Tally up the lines below containing the string "Frontline", then write the number alone.
Segment Start: DATA PROVIDED
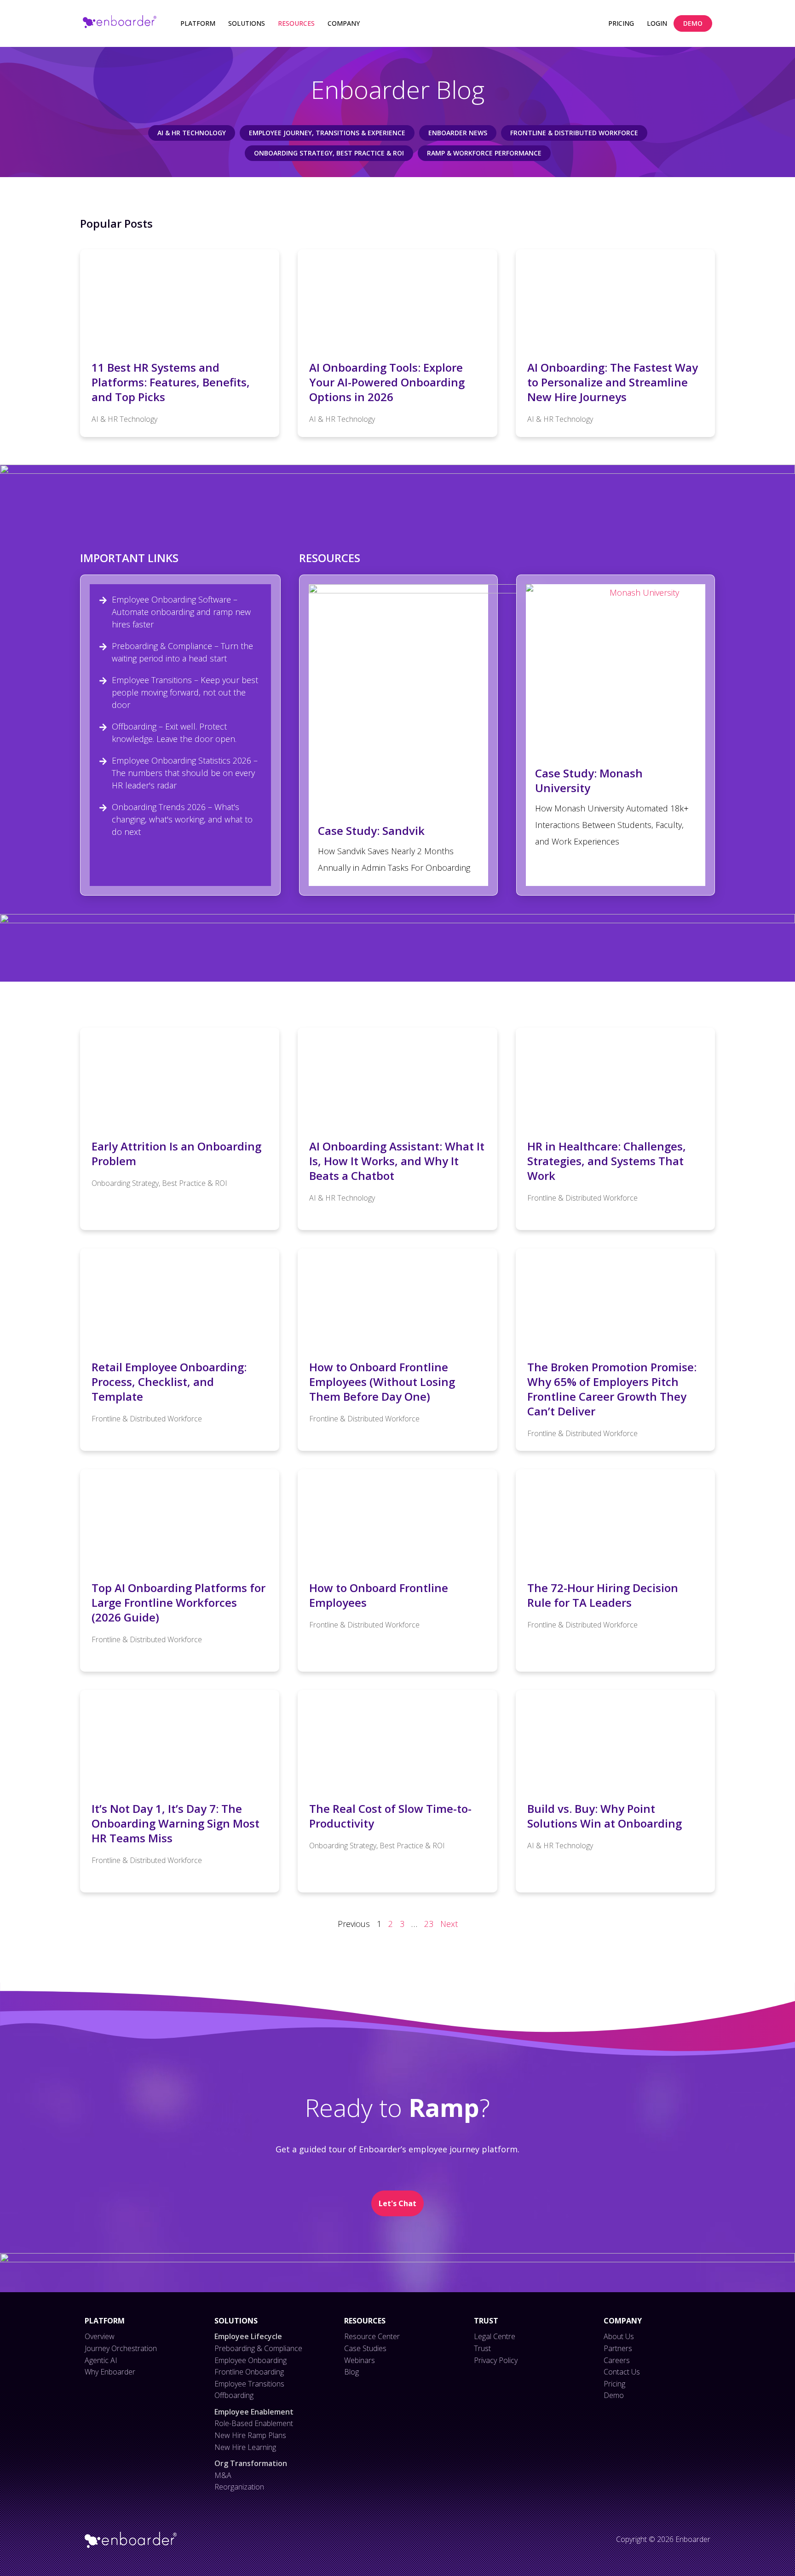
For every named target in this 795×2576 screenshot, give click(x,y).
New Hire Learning (245, 2447)
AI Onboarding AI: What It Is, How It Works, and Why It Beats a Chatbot (396, 1160)
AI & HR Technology (191, 132)
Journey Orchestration (121, 2348)
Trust (482, 2348)
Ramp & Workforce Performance (484, 153)
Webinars (359, 2360)
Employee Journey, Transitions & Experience (327, 132)
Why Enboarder (110, 2372)
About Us (619, 2336)
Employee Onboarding (250, 2360)
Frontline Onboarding (249, 2372)
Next (449, 1923)
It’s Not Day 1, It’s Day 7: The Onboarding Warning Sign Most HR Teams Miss (175, 1823)
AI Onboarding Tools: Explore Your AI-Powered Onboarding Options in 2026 (387, 382)
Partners (618, 2348)
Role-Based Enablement (253, 2423)
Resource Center (372, 2336)
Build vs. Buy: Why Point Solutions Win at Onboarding (604, 1816)
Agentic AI (101, 2360)
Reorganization (239, 2487)
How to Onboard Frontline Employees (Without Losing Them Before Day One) (382, 1381)
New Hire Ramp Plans (250, 2435)
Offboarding (233, 2395)
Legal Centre (494, 2336)
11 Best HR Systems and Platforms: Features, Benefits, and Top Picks (171, 382)
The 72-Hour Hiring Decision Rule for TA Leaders (602, 1595)
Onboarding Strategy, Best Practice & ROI (329, 153)
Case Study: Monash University (589, 780)
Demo (614, 2395)
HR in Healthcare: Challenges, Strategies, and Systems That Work (606, 1160)
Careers (617, 2360)
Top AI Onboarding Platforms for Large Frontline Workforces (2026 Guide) (178, 1602)
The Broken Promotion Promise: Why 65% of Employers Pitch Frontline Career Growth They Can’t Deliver (612, 1389)
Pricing (614, 2384)
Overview (100, 2336)
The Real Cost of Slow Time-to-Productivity (390, 1816)
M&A (222, 2475)
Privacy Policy (496, 2360)
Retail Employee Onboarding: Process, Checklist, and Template (169, 1381)
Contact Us (622, 2372)
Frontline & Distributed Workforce (574, 132)
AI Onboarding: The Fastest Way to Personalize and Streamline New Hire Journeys (612, 382)
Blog (351, 2372)
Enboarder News (457, 132)
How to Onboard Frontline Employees (378, 1595)
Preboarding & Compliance (258, 2348)
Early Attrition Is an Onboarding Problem (176, 1153)
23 (428, 1923)
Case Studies (365, 2348)
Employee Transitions (249, 2384)
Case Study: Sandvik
Segment End: DATA PROVIDED
**EXERCISE ANSWER**.
6